■ ABOUT THIS TASK: Return only the lines of the listing below that run from the line with "The image size is (756, 552)." through the line with "Given: Place cursor", both ends included, exactly as written.
##### DATASET CONTENT #####
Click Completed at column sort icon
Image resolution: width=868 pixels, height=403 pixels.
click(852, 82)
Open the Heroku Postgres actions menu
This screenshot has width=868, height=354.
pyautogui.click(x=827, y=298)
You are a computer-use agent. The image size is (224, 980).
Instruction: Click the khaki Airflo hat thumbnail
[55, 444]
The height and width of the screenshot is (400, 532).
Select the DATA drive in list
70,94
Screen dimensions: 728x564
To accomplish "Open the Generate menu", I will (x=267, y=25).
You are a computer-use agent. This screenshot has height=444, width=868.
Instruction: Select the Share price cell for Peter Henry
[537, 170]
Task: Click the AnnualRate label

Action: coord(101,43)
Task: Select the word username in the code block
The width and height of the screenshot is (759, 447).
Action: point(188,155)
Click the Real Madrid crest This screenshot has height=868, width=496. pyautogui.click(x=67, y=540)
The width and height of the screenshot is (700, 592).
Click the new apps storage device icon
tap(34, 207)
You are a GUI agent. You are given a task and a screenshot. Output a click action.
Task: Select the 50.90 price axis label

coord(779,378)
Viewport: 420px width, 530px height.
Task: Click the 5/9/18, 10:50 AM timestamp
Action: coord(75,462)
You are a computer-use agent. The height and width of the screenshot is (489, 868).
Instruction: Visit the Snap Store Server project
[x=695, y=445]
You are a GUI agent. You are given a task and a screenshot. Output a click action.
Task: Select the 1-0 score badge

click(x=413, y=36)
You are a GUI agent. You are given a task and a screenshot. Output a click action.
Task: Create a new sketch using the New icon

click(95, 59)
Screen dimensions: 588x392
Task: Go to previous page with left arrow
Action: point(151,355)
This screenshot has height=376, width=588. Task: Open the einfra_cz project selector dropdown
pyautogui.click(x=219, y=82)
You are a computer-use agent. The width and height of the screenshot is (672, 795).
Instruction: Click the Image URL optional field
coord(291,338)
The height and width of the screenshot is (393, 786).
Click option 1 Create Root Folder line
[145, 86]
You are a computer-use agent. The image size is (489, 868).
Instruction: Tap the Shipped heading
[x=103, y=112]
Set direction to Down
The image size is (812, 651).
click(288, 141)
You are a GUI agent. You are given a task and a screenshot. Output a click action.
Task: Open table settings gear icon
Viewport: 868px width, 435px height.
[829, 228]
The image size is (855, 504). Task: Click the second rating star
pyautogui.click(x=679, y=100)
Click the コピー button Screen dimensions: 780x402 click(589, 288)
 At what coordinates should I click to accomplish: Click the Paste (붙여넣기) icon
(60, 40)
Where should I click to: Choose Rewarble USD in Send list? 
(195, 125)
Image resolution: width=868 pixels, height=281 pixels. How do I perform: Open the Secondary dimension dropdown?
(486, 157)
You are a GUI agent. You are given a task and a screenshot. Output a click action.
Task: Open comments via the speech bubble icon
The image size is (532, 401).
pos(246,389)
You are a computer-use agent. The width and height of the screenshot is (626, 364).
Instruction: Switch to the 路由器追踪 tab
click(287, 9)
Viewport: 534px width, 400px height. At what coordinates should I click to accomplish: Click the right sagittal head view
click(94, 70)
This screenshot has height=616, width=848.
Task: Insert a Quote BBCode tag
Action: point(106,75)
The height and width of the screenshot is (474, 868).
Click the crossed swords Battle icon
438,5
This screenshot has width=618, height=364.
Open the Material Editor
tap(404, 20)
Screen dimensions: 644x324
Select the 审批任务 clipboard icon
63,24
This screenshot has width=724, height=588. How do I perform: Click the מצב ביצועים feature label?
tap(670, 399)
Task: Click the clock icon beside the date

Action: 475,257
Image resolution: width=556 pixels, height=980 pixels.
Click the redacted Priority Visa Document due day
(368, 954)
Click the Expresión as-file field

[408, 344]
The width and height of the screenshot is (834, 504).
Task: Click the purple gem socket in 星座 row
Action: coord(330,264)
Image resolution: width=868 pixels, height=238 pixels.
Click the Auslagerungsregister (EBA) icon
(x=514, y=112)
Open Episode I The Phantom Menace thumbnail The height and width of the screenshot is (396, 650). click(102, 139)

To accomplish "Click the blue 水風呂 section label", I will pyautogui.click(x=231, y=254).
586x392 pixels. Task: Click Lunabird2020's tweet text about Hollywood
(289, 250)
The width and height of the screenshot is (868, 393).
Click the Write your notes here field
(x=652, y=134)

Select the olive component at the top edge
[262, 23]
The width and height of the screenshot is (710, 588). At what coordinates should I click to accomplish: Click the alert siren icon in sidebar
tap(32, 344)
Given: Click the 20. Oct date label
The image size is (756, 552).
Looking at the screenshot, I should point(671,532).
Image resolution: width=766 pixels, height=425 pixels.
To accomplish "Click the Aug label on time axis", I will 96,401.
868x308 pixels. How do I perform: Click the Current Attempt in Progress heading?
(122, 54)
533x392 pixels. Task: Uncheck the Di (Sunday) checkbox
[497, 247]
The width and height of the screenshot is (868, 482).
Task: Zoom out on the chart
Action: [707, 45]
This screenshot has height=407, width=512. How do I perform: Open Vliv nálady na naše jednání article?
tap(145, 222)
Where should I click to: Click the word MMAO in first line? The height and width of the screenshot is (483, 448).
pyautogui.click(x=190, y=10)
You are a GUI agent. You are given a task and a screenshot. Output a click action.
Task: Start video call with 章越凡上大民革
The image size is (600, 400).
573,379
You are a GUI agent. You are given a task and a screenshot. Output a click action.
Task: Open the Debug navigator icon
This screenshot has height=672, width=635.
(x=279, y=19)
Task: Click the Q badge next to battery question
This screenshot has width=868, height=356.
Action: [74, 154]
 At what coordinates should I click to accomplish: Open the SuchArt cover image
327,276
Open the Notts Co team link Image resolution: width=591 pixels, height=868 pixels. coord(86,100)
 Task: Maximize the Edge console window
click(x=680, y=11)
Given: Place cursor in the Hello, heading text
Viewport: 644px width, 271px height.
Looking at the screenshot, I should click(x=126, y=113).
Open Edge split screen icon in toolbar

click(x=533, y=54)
#####
■ YOUR SOLUTION:
The image size is (756, 552).
Looking at the screenshot, I should point(671,532).
Image resolution: width=766 pixels, height=425 pixels.
To accomplish "Click the Aug label on time axis", I will 96,401.
868x308 pixels. How do I perform: Click the Current Attempt in Progress heading?
(122, 54)
533x392 pixels. Task: Uncheck the Di (Sunday) checkbox
[497, 247]
The width and height of the screenshot is (868, 482).
Task: Zoom out on the chart
Action: [707, 45]
This screenshot has height=407, width=512. How do I perform: Open Vliv nálady na naše jednání article?
tap(145, 222)
Where should I click to: Click the word MMAO in first line? The height and width of the screenshot is (483, 448).
pyautogui.click(x=190, y=10)
You are a GUI agent. You are given a task and a screenshot. Output a click action.
Task: Start video call with 章越凡上大民革
The image size is (600, 400).
573,379
You are a GUI agent. You are given a task and a screenshot. Output a click action.
Task: Open the Debug navigator icon
This screenshot has height=672, width=635.
(x=279, y=19)
Task: Click the Q badge next to battery question
This screenshot has width=868, height=356.
Action: [74, 154]
 At what coordinates should I click to accomplish: Open the SuchArt cover image
327,276
Open the Notts Co team link Image resolution: width=591 pixels, height=868 pixels. coord(86,100)
 Task: Maximize the Edge console window
click(x=680, y=11)
Given: Place cursor in the Hello, heading text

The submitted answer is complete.